1.1 A Kubernetes-native tail
tail
is a classic Unix program that retrieves the "tail" of a file, i.e., a subset of the file, starting from the end. This is often used on logs, when you want the last few hundred lines. In fact, this notion is so prevalent, that kubectl
actually has it built directly into the logs
command:
$ # Get last line of the logs for Pod `someapp-5-66f5b49b8f-5r48g`.
$ kubectl logs --tail=1 someapp-5-66f5b49b8f-5r48g
127.0.0.1 - - [26/Mar/2018:20:18:51 +0000] "GET / HTTP/1.1" 200 612 "-" "curl/7.38.0" "-"
The logs
command also has several other nice facilities: it can retrieve all logs since a certain time; it can retrieve logs on a streaming basis; it can retrieve logs for a Deployment, or any Pods with specific labels; and so on.
But suppose that we are using logs
and the Pods we are targeting are a little noisy. We could take the time to run logs
on each individual Pod we're targetting, but then we'd have to (1) find all such Pods, and (2) run logs
for each.
Instead, we're going to implement ktail
, which will:
- group output by Pod name, and
- in the streaming case, group each Pod's logs into windows of a couple seconds, so that the output looks like a streaming series of chunks of logs from individual pods.
For example:
We begin by writing a CarbonQL program that simply retrieves Pods in the namespace "default"
:
// ktail.js, a Kubernetes-native implementation of `tail`!
#!/usr/bin/env node
import {Client, query, k8s} from "carbonql";
const c = Client.fromFile(<string>process.env.KUBECONFIG);
c.core.v1.Pod
.list("default")
.forEach(console.log);
You can run this using a command like:
$ ktail.js
IoK8sApiCoreV1Pod {
apiVersion: undefined,
kind: undefined,
metadata:
IoK8sApimachineryPkgApisMetaV1ObjectMeta { [...] },
spec:
IoK8sApiCoreV1PodSpec { [...] },
status:
IoK8sApiCoreV1PodStatus { [...] }
[... more entries, one for each pod ...]
We now need to retrieve the logs of each of these Pods. We call c.core.v1.Pod.logs
, which will emit a series of string
s containing the logs for that Pod.
The call to flatMap
here will take each Pod's logs (i.e., a series of string
s), and flatten them into one single series of string
.
const c = Client.fromFile(<string>process.env.KUBECONFIG);
c.core.v1.Pod
.list("default")
// A Pod's logs are captured as a sequence of `string`. This call to
// `flatMap` will get a log (i.e., a sequence of `string`) for each Pod, and
// then flatten it into a single sequence of `string`.
.flatMap(pod => {
return c.core.v1.Pod
.logs(pod.metadata.name, pod.metadata.namespace)

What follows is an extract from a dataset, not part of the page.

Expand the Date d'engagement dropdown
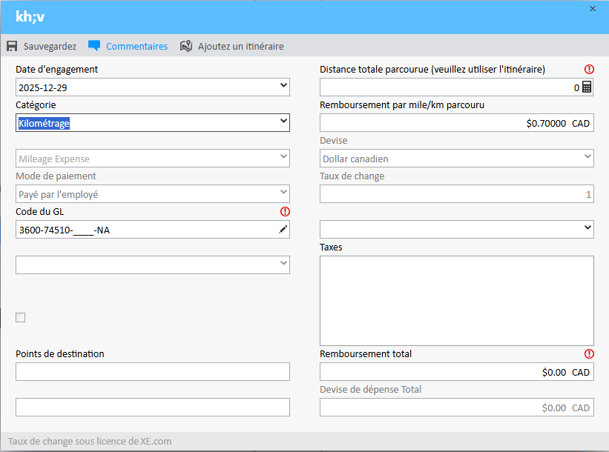The height and width of the screenshot is (452, 609). click(x=284, y=87)
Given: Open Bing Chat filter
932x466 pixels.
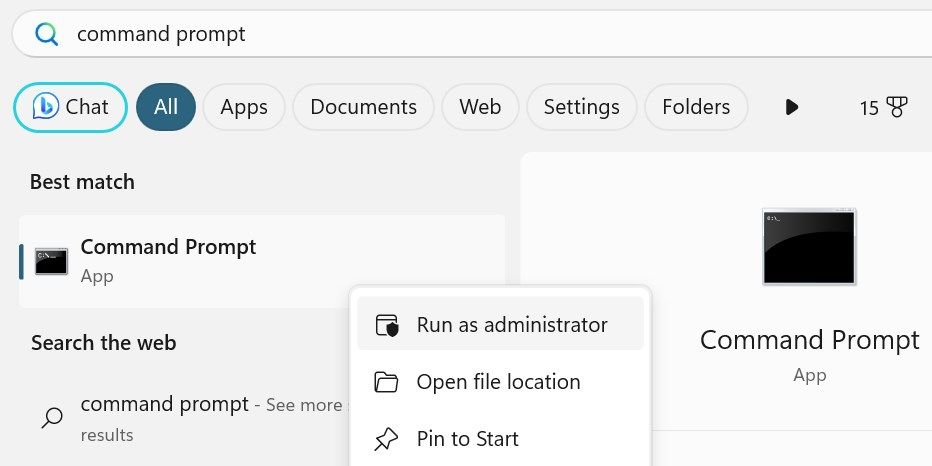Looking at the screenshot, I should click(70, 107).
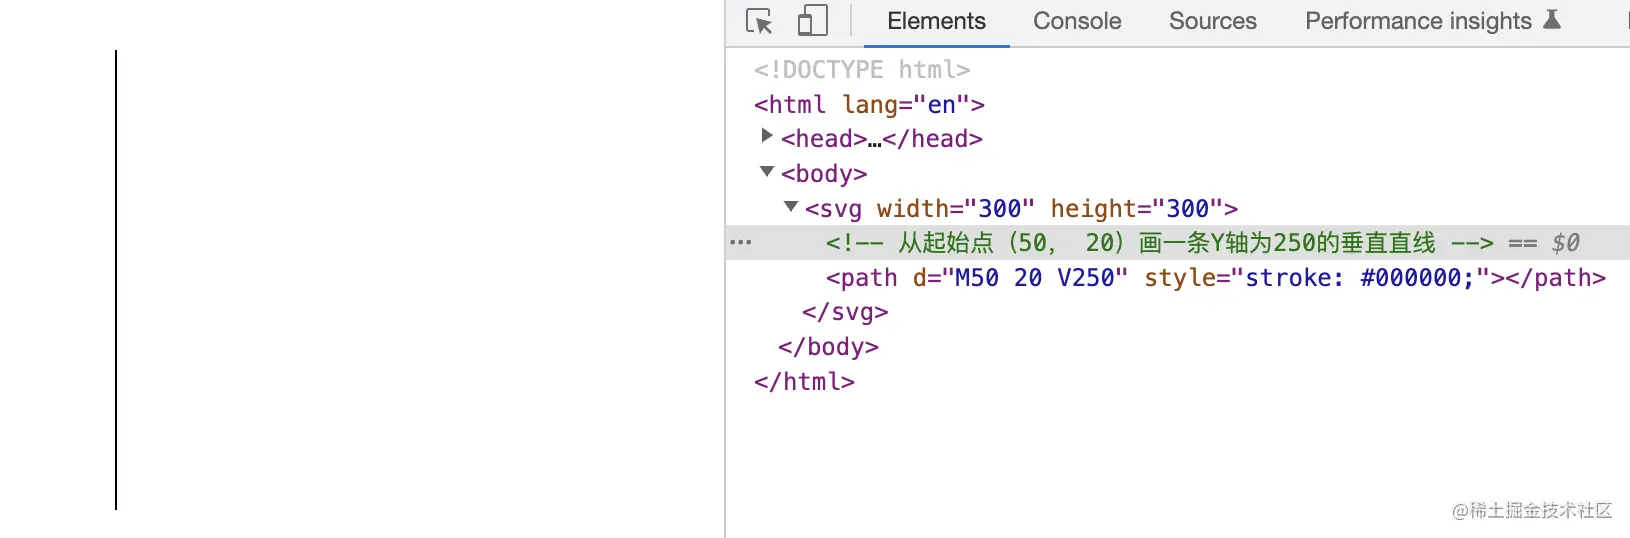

.filter(logs => logs != null)
.map(logs => {return {name: pod.metadata.name, logs};});
})
.forEach(({name, logs}) => {
console.log(name);
console.log(logs)
});
In our cluster, we have a few Pods (named mysql-5-66f5b49b8f-5r48g
, mysql-8-7d4f8d46d7-hrktb
, mysql-859645bdb9-w29z7
, and nginx-56b8c64cb4-lcjv2
). In our case, running this code will look something like this:
$ ktail.js
mysql-5-66f5b49b8f-5r48g
error: database is uninitialized and password option is not specified
You need to specify one of MYSQL_ROOT_PASSWORD, MYSQL_ALLOW_EMPTY_PASSWORD and MYSQL_RANDOM_ROOT_PASSWORD
mysql-8-7d4f8d46d7-hrktb
error: database is uninitialized and password option is not specified
You need to specify one of MYSQL_ROOT_PASSWORD, MYSQL_ALLOW_EMPTY_PASSWORD and MYSQL_RANDOM_ROOT_PASSWORD
mysql-859645bdb9-w29z7
error: database is uninitialized and password option is not specified
You need to specify one of MYSQL_ROOT_PASSWORD, MYSQL_ALLOW_EMPTY_PASSWORD and MYSQL_RANDOM_ROOT_PASSWORD
nginx-56b8c64cb4-lcjv2
127.0.0.1 - - [26/Mar/2018:20:18:51 +0000] "GET / HTTP/1.1" 200 612 "-" "curl/7.38.0" "-"
127.0.0.1 - - [27/Mar/2018:20:07:45 +0000] "GET / HTTP/1.1" 200 612 "-" "curl/7.38.0" "-"
127.0.0.1 - - [27/Mar/2018:20:07:45 +0000] "GET / HTTP/1.1" 200 612 "-" "curl/7.38.0" "-"
In the non-streaming case, this is more or less what we'd hoped to get: a set of Pod logs, grouped by the name of the Pod.
But what about the case where the logs are streaming in? Let's change the code to call logStream
instead of logs
:
// NOTE: This code is likely not what you want to write!
const c = Client.fromFile(<string>process.env.KUBECONFIG);
c.core.v1.Pod
.list("default")
.flatMap(pod => {
return c.core.v1.Pod
.logStream(pod.metadata.name, pod.metadata.namespace)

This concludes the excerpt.